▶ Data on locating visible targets
----------------
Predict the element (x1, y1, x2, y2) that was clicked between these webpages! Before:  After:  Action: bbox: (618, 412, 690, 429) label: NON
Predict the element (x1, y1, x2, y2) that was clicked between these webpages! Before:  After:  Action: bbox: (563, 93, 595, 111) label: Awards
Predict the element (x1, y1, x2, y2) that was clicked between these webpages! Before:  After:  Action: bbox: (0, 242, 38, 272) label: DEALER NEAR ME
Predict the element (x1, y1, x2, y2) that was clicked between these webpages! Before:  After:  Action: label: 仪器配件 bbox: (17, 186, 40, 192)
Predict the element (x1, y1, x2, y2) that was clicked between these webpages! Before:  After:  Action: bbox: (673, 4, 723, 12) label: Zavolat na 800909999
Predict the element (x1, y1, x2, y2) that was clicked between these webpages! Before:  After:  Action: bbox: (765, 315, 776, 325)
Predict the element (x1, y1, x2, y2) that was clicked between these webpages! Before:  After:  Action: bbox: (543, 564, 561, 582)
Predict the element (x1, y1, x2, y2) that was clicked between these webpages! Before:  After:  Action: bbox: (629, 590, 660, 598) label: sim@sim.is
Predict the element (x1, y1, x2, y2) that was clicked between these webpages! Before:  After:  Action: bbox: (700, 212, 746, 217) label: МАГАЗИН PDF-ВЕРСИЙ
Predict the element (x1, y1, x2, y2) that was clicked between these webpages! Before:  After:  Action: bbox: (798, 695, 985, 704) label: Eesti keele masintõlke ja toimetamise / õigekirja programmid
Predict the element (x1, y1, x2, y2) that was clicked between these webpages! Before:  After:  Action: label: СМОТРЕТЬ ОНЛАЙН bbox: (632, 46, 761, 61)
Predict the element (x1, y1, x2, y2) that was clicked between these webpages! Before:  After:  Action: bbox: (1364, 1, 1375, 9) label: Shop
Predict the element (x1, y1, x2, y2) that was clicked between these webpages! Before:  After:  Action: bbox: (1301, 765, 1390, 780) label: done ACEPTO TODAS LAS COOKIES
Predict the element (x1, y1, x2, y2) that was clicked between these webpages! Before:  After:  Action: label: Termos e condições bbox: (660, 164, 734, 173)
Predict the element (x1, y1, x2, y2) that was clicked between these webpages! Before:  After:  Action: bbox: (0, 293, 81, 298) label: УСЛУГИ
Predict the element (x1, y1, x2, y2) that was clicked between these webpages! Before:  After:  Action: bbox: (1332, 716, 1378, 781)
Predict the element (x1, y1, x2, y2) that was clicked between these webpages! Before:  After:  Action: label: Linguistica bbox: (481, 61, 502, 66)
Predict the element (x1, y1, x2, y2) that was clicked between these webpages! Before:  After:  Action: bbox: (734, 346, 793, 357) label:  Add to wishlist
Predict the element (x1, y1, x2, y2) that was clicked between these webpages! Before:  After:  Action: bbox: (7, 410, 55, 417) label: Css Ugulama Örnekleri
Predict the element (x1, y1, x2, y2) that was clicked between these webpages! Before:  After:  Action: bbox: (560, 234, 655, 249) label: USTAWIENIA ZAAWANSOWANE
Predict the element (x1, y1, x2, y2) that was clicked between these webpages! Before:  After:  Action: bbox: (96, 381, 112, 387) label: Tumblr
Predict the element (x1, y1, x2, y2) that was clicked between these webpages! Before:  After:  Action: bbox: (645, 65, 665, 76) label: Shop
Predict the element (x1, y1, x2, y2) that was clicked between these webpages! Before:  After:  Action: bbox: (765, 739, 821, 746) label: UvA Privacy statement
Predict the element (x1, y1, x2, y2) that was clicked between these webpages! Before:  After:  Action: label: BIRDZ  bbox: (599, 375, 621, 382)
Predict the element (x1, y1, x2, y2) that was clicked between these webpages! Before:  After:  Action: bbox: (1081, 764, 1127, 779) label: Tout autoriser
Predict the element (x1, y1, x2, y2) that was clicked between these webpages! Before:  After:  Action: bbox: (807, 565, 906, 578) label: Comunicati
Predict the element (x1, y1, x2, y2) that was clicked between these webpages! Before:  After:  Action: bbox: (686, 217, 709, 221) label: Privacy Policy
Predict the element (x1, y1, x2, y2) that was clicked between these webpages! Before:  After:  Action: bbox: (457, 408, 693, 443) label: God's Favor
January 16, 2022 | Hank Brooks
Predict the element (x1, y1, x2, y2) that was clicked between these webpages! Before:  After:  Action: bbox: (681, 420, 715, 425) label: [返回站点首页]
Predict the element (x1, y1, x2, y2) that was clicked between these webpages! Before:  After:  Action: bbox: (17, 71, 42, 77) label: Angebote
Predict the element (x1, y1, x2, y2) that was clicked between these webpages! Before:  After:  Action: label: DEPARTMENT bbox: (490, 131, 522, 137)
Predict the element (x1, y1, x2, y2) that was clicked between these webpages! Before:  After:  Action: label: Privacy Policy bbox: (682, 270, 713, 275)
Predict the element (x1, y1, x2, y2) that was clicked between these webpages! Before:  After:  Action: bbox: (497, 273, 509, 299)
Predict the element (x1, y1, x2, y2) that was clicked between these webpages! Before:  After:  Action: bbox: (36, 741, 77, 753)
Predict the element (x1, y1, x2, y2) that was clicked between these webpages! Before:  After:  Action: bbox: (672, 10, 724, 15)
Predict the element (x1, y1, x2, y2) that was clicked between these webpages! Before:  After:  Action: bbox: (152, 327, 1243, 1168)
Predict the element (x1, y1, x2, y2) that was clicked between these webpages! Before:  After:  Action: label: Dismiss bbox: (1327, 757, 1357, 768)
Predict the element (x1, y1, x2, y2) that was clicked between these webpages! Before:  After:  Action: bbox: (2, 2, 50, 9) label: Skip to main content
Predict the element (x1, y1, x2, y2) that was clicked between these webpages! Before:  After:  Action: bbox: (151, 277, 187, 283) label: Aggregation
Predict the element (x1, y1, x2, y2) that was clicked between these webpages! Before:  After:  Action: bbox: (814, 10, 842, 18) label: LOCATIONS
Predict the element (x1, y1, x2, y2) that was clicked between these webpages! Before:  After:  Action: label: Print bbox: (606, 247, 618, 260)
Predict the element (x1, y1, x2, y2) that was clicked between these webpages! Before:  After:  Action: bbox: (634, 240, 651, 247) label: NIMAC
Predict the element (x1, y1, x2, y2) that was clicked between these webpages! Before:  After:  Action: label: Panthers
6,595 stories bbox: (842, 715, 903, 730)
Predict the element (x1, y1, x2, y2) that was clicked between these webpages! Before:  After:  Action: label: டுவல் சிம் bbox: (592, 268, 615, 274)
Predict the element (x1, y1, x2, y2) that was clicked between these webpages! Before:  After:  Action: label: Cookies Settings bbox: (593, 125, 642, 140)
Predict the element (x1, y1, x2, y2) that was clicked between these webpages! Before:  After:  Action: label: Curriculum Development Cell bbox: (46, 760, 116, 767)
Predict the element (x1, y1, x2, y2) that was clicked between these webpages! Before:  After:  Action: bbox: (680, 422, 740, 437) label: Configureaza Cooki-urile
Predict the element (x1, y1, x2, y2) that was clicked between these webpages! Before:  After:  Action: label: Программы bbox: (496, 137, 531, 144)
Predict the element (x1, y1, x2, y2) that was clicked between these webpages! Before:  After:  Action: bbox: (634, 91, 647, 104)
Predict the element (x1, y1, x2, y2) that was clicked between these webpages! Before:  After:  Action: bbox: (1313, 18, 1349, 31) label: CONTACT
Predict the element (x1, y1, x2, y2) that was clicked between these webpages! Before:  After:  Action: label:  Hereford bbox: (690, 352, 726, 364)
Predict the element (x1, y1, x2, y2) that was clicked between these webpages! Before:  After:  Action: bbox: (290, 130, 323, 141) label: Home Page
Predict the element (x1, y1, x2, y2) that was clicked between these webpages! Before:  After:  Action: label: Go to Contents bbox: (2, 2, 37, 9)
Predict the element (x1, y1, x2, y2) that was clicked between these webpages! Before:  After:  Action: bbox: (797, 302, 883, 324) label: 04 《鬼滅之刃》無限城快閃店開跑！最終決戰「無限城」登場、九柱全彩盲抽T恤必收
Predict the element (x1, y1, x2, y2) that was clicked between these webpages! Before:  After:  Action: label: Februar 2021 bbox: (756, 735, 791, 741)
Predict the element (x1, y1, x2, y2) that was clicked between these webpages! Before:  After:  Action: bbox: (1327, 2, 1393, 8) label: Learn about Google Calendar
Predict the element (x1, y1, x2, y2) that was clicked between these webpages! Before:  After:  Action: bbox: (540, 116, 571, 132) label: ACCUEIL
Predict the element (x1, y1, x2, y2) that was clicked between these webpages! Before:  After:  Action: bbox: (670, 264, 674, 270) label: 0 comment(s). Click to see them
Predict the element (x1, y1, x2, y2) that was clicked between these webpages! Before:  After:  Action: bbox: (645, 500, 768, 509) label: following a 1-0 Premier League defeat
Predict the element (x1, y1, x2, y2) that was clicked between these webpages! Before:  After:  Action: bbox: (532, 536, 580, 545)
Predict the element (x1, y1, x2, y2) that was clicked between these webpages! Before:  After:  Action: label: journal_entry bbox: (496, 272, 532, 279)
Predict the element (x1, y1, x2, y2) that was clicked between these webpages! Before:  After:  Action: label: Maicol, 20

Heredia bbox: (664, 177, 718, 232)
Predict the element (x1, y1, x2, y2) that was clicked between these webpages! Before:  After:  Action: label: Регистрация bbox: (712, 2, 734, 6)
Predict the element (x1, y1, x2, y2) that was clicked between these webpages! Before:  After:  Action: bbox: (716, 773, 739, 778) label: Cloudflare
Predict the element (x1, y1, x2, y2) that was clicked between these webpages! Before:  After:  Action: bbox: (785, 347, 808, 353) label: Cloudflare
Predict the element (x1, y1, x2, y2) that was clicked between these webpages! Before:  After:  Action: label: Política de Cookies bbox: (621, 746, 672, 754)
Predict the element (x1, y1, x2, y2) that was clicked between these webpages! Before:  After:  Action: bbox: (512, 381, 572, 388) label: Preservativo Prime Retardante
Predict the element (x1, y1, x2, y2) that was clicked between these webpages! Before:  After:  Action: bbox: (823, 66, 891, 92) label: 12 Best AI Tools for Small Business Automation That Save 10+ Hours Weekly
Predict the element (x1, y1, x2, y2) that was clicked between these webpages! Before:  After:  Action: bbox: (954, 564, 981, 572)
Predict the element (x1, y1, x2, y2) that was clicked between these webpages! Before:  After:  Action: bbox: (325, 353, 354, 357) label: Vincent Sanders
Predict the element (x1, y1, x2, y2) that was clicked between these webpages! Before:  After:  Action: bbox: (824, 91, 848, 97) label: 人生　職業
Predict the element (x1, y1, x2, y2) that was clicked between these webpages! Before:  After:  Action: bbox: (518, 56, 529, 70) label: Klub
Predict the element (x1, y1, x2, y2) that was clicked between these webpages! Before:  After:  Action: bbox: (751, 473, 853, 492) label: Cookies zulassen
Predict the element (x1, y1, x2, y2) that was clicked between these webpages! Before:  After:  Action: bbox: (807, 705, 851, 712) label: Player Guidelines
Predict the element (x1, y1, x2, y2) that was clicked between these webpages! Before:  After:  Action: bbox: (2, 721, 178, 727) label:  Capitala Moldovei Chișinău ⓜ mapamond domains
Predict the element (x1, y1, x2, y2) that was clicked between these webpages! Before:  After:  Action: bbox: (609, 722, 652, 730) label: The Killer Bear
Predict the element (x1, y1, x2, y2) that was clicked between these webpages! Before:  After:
----------------
▶ TASK BRIEF
From the listing above, select every line that contains the word "Shop", matching case exactly.

▶ TASK OUTPUT
Predict the element (x1, y1, x2, y2) that was clicked between these webpages! Before:  After:  Action: bbox: (1364, 1, 1375, 9) label: Shop
Predict the element (x1, y1, x2, y2) that was clicked between these webpages! Before:  After:  Action: bbox: (645, 65, 665, 76) label: Shop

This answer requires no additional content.